# Data Exploration and Cleaning for SRGD data

This notebook aims to do a quick exploration on the files that are present on our dataset.

## Mounting the Google Drive

Configuration of the Google Drive access and correct path setup for the training folder, both for low-res and high-res files.

In [None]:
# Mount Google Drive
from google.colab import drive
drive.mount('/content/drive')

Drive already mounted at /content/drive; to attempt to forcibly remount, call drive.mount("/content/drive", force_remount=True).


In [None]:
import os
from pathlib import Path
import shutil

base_path = Path("/content/drive/MyDrive/Deep Learning/super-resolution-in-video-games/train")
lr_path = base_path / "lr"
hr_path = base_path / "hr"

print("Path for files:")
print(f"Low resolution: {lr_path}")
print(f"High resolution: {hr_path}")

Path for files:
Low resolution: /content/drive/MyDrive/Deep Learning/super-resolution-in-video-games/train/lr
High resolution: /content/drive/MyDrive/Deep Learning/super-resolution-in-video-games/train/hr


## Checking unique files

We're checking the lenght of each folder, comparing the uniques. We should not have duplicates nor different lenghts between low-res and high-res folders.

In [None]:
lr_files = os.listdir(lr_path)
hr_files = os.listdir(hr_path)

print("Number of files in folders:")
print(f"Low resolution: {len(lr_files)}. Unique: {len(set(lr_files))}")
print(f"High resolution: {len(hr_files)}. Unique: {len(set(hr_files))}")

Number of files in folders:
Low resolution: 14441. Unique: 14441
High resolution: 14432. Unique: 14432


In [None]:
different_files_between_folders = set(lr_files) - set(hr_files)

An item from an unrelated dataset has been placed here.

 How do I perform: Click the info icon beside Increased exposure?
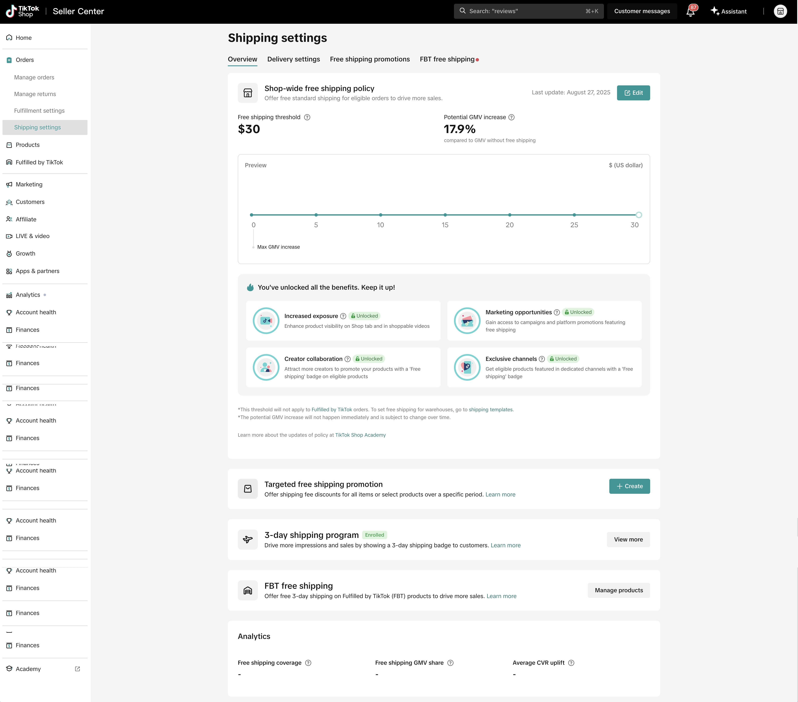[343, 316]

print(f"Number of different files between folders: {len(different_files_between_folders)}")
print("Different files:")
print(different_files_between_folders)

Number of different files between folders: 10
Different files:
{'04151 (1).png', '04154 (1).png', '04156 (1).png', '04160 (1).png', '04155 (1).png', '04152 (1).png', '04153 (1).png', '12366 (1).png', '04157 (1).png', '12499 (1).png'}


It seems that we have different files that we need to track. They seem to be "marked" with this `* (1).png` on the file name. I'll remove them from the training folders and placing them into a "removed" folder, for rastreability.

In [None]:
# 1. Listar nomes dos arquivos (sem extensão)
lr_files = {f.stem for f in lr_path.glob("*.png") if "(1)" not in f.name}
hr_files = {f.stem for f in hr_path.glob("*.png") if "(1)" not in f.name}

# 2. Interseção: arquivos que existem em ambas
common_files = sorted(lr_files & hr_files)
print(f"Arquivos válidos: {len(common_files)}")
print(f"Primeiros 10 arquivos: {common_files[:10]}")

Arquivos válidos: 14431
Primeiros 10 arquivos: ['00000', '00001', '00002', '00003', '00004', '00005', '00006', '00007', '00008', '00009']


In [None]:
# Criar pasta para guardar removidos
removed_lr = base_path / "removed" / "lr"
removed_hr = base_path / "removed" / "hr"

# Criar pastas de destino se não existirem
removed_lr.mkdir(parents=True, exist_ok=True)
removed_hr.mkdir(parents=True, exist_ok=True)

# Função para mover arquivos com (1) para pasta "removed"
def move_duplicates(src_path: Path, dest_path: Path):
    moved = 0
    for file in src_path.glob("* (1).png"):
        print(f"Movendo: {file.name}")
        shutil.move(str(file), dest_path / file.name)
        moved += 1
    print(f"Total movidos de {src_path.name}: {moved}")

# Mover arquivos duplicados
move_duplicates(lr_path, removed_lr)
move_duplicates(hr_path, removed_hr)

Movendo: 12499 (1).png
Movendo: 12366 (1).png
Movendo: 04156 (1).png
Movendo: 04160 (1).png
Movendo: 04155 (1).png
Movendo: 04151 (1).png
Movendo: 04152 (1).png
Movendo: 04157 (1).png
Movendo: 04153 (1).png
Movendo: 04154 (1).png
Total movidos de lr: 10
Movendo: 02623 (1).png
Total movidos de hr: 1


Then, we can check again:

In [None]:
# Checando novamente:
lr_files = os.listdir(lr_path)
hr_files = os.listdir(hr_path)

print("Number of files in folders:")
print(f"Low resolution: {len(lr_files)}. Unique: {len(set(lr_files))}")
print(f"High resolution: {len(hr_files)}. Unique: {len(set(hr_files))}")

Number of files in folders:
Low resolution: 14431. Unique: 14431
High resolution: 14431. Unique: 14431


Seems that we're good to go!